-------- DATA PROVIDED --------

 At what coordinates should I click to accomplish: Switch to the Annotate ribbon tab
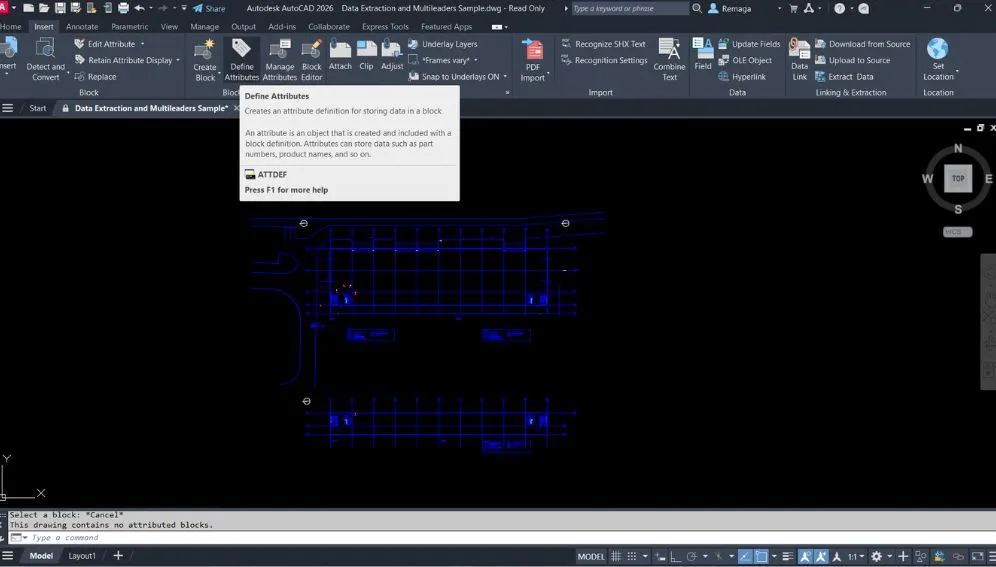click(x=82, y=27)
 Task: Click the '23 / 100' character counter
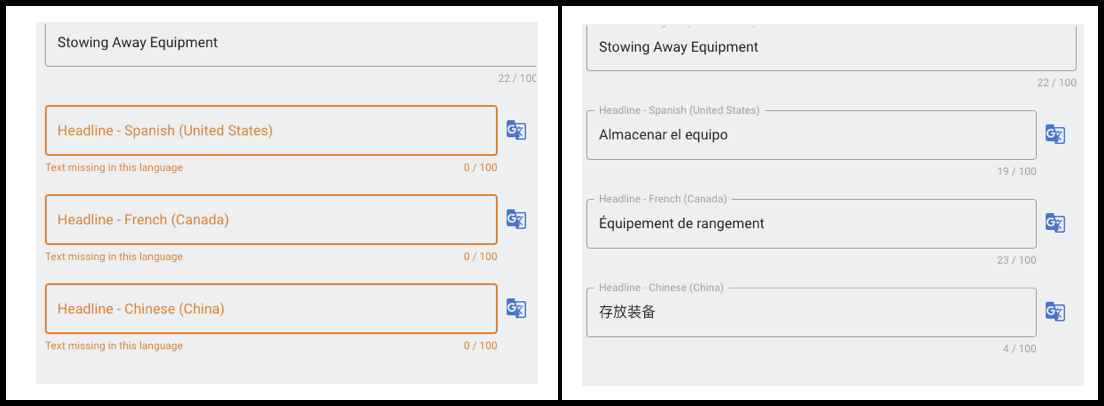click(x=1016, y=261)
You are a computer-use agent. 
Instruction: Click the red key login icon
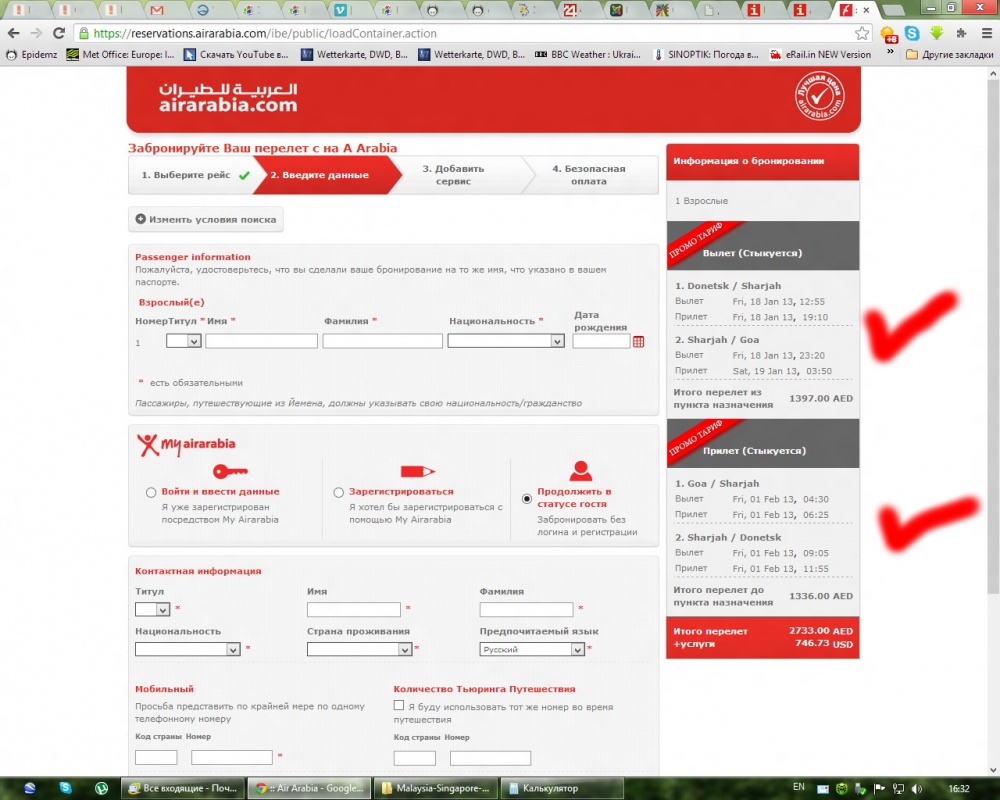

--------

### INSTRUCTIONS TO FOLLOW
The answer must reproduce every line of the records above exactly, with all pictures left out.

### OUTPUT BELOW
 At what coordinates should I click to accomplish: Switch to the Annotate ribbon tab
click(x=82, y=27)
 Task: Click the '23 / 100' character counter
click(x=1016, y=261)
You are a computer-use agent. 
Instruction: Click the red key login icon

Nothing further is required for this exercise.